Uma vez que todas estas fontes de receita de dólares americanos estão comprometidas, resulta que há cada vez menos dólares disponíveis no mercado para financiar/pagar as importações de bens e serviços necessários à economia. Isto faz com que não haja disponibilidade de divisas para realizar as importações e, as poucas divisas arrecadadas, são usadas para financiar actividades prioritárias tais como importação de medicamentos, comida, combustíveis, etc. Por quanto tempo? Ninguém sabe.
b) Depreciação do Metical: o aumento da procura do dólar americano pelo governo e pelos comerciantes, inflaciona o valor do dólar americano em relação ao metical, fazendo subir o custo de transacção do dólar no mercado financeiro. Isto é, as pessoas estão dispostas a pagar o que for necessário em meticais para ter os dólares necessários para financiar as suas actividades.
c) Subida de Preços: uma das consequências directas da escassez do dólar é a subida do preço de transacção da moeda, o que por sua vez provoca o aumento dos preços dos produtos no mercado doméstico. Ora, Moçambique quase importa tudo, com a excepção do ar livre que respiramos, da terra que pisamos e suas riquezas e da água dos rios, mares, lagos e oceanos. Tudo o resto é parcialmente ou totalmente importado. Para importar os bens e serviços precisamos de moeda forte (e.g dólar, euro, libra, rand, etc.). Estando o dólar a ser transaccionado em alta, resulta que todos os produtos importados com esta moeda estarão mais caros.
Impactos
Todos os produtos importados irão subir de preço, por via da carestia dos custos de transacção em moeda estrangeira. Mesmo os bens e serviços não importados serão afectados por via do aumento dos custos dos factores de produção i.e. energia, água, matérias primas, etc.
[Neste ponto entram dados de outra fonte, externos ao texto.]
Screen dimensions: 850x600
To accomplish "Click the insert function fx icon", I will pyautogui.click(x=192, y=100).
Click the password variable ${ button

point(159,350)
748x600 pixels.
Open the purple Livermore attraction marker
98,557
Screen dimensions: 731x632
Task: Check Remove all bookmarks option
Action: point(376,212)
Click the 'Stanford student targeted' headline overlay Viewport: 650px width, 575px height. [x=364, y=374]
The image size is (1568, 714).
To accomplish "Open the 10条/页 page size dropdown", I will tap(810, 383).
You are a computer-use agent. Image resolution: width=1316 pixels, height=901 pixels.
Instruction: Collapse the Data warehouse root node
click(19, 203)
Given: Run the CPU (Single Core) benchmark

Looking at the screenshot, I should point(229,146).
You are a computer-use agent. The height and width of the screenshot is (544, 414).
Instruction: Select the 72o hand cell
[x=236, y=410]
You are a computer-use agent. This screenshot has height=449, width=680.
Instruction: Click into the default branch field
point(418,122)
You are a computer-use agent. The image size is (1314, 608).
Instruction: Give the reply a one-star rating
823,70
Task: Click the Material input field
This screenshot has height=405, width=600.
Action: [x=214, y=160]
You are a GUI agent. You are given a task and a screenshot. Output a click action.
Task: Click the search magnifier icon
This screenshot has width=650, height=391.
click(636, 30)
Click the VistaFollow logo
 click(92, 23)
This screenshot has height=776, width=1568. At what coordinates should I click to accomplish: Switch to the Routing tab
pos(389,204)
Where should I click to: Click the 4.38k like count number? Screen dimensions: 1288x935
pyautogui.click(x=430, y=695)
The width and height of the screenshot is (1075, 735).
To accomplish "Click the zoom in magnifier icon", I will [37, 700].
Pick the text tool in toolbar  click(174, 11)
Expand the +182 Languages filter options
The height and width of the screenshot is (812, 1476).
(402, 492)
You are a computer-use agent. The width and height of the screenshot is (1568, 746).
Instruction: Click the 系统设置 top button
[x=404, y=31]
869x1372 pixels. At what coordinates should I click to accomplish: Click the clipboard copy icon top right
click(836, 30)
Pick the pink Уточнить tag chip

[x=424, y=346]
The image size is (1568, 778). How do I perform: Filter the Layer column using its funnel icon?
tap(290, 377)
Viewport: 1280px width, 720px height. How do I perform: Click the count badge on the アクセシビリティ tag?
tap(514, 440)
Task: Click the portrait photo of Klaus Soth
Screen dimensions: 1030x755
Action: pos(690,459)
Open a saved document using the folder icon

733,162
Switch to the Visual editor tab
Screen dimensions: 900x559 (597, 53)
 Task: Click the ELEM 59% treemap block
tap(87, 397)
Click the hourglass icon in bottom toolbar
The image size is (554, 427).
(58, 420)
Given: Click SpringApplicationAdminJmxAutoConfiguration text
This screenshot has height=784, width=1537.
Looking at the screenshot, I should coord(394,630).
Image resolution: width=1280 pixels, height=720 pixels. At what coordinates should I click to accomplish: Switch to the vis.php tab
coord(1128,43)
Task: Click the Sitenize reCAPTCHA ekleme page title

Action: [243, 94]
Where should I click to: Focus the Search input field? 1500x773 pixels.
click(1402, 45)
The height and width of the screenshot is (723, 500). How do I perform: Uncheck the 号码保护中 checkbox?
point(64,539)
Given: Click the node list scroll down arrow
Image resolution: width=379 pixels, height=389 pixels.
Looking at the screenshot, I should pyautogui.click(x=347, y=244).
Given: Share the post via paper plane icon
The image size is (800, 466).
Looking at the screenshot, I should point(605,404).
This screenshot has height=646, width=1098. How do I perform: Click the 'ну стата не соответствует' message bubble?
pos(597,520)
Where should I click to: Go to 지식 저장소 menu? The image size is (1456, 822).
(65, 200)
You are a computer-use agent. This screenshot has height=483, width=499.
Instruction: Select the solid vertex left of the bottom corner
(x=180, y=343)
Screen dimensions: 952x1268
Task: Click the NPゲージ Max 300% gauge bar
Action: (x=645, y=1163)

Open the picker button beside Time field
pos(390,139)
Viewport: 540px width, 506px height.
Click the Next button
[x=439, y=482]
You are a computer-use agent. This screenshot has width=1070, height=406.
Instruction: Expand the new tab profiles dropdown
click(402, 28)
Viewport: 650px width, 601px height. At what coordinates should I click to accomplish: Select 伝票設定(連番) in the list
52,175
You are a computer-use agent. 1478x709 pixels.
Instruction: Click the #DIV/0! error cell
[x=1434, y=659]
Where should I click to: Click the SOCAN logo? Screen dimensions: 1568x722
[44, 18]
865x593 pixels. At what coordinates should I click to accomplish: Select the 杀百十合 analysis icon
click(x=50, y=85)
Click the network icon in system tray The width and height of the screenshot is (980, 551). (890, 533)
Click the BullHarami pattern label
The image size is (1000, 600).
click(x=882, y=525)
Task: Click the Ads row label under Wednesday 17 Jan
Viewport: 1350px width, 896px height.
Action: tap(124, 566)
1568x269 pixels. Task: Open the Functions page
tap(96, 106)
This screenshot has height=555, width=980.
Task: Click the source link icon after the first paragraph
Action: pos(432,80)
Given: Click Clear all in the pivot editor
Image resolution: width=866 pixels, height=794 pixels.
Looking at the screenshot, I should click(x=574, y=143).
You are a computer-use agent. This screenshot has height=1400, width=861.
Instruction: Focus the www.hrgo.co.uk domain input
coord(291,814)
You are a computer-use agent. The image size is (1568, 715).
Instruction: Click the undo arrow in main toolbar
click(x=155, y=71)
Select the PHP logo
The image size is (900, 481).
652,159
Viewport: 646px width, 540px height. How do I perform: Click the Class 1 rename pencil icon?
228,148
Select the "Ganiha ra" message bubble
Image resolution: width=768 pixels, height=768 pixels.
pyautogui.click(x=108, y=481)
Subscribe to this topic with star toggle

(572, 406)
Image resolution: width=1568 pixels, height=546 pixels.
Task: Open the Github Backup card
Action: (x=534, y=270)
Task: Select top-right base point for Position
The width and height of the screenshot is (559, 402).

Esta subida de preços irá trazer sofrimento ao povo uma vez que com o mesmo salário auferido o povo comprará cada vez menos bens e serviços. O povo irá comprar cada vez menos pão, menos carne, menos manteiga, fará menos viagens, irá consumir menos medicamento, comprará menos roupa, ajudará cada vez menos as viúvas e órfãs, comprará menos energia, e a lista não termina.
Medidas de Prevenção
Aliado à seca que se faz sentir em algumas regiões do país, esta situação da carestia do custo de vida tem o potencial de despoletar reacções não desejáveis por parte do público. A nossa experiência colectiva das reacções por parte do público nos diz que o Governo precisa de tomar medidas pró activas para evitar tais reacções, nomeadamente:
• Maior abertura na prestação de informação educativa para o povo lidar melhor com a crise que se avizinha;
• Relaxar certas medidas fiscais que sufocam o povo;
• Reduzir a ostentação dos meios de vida, principalmente por parte de governantes e oficiais seniores do Governo;
• Reduzir e cortar gastos supérfluos com festas, festivais cerimónias oficiais de pouco valor e significado neste contexto de contenção;
• Evitar brutalizar o povo por parte das autoridades i.e. polícia municipal, polícia de protecção e de trânsito;
• Incrementar o diálogo político inter partidário e social para aumentar a coesão interna para melhor se lidar com a crise económica;
• Aumentar a eficácia do controlo interno no sentido de assegurar a eficiência dos custos e das despesas;
O nosso futuro é incerto, de tal modo que pensar nele seria um esforço em vão. O nosso esforço deve estar concentrado em sobreviver cada dia e isso deve ser feito num ambiente menos hostil e pacífico.
Todo o esforço colectivo, cada metical, cada homem, cada cabeça deve ser usado para assegurar que a gente atravessa esta crise como um país, um povo uno e em paz.